2.2 Knowledge Container Transfer

The relationship of the four CBR knowledge containers—vocabulary, similarity measure, case base, and adaptation knowledge—has given rise to much research on knowledge container transfer, such as improving adaptation knowledge by transfer from cases [10, 16, 17, 28, 29, 36], and from adaptation knowledge to similarity [18]. Whenever a case-based problem-solver adapts a previous case and stores the result, it can be seen as transferring some of its adaptation knowledge into the case base, in a lazy manner, on demand. ECC, which generates ghost cases by adapting existing cases and adding them to the case base, can be seen as performing eager knowledge transfer from the adaptation component to the case base.

2.3 Exploration of the Problem Space Versus Exploitation of Cases in the Case Base

The notion of exploration versus exploitation concerns how an agent should allocate effort between exploiting existing resources versus exploring in search of others. The explore/exploit trade-off has proven a useful framework in many fields [12]. In traditional case-base maintenance, all maintenance effort is focused on exploitation of existing cases; the ECC process of generating ghost cases using adaptation knowledge explores the space of potential cases. ECC provides both existing cases and the fruits of exploration to CNN to select those cases expected to be most valuable in the compressed case base.

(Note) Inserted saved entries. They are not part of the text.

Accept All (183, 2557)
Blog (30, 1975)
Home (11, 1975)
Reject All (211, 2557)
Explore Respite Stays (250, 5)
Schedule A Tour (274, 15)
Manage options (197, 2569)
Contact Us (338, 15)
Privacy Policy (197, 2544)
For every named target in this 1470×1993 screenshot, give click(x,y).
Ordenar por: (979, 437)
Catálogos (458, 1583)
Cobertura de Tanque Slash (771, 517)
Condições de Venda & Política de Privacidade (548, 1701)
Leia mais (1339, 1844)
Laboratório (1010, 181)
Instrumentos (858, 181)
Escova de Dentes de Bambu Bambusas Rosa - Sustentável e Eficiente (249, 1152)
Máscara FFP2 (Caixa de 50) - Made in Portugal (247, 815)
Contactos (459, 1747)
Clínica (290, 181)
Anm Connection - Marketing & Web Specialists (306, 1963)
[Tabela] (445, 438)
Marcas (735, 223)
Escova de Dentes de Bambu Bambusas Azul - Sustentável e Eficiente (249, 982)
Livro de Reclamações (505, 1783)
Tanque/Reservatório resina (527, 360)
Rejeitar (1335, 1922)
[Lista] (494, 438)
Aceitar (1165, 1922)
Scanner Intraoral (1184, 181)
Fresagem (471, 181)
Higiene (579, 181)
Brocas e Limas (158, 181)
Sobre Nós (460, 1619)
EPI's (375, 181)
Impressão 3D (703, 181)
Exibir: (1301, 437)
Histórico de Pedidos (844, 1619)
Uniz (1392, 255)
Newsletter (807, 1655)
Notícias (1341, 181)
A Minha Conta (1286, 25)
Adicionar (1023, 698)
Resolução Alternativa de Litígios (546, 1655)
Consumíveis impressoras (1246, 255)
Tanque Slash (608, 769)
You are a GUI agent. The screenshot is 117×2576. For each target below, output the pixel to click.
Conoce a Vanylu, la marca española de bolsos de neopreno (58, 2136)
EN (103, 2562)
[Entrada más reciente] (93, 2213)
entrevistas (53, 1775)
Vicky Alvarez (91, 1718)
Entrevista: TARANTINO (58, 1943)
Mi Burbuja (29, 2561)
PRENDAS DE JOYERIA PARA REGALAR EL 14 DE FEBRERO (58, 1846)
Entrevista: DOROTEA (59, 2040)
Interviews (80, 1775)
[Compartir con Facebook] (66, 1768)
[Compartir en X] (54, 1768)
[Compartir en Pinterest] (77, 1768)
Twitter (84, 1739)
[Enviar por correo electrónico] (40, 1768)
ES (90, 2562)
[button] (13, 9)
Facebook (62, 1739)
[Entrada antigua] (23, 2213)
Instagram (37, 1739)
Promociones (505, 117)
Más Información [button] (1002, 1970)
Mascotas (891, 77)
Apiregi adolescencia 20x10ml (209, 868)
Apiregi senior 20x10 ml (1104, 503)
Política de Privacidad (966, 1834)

Contrasts Between Ghost Case Generation and Adaptation on Demand: Both ECC and normal CBR do adaptation, but the effect of ECC is different from simply compressing the original case base and adapting the retained cases to solve new problems. For ECC, the system selects new problems to solve. This could potentially be guided by trend detection, to hypothesize areas in which additional case coverage is especially important. For example, the system could note shifts in the types of problems the system is solving [37] to focus ghost case generation there.

When a CBR system adds ghost cases to the case base, it must do so without benefit of the feedback that often enables CBR systems to detect and repair solution flaws. Consequently, the solutions of ghost cases are not guaranteed to be correct. However, because the ghost case is generated in advance, there is an opportunity to seek confirmation of its solution to avoid future failure. (Note that even if the solution proposed by the ghost case remains unverified, and if later application of the ghost case results in an erroneous solution, the same failure would have occurred if the case had been adapted on the fly.)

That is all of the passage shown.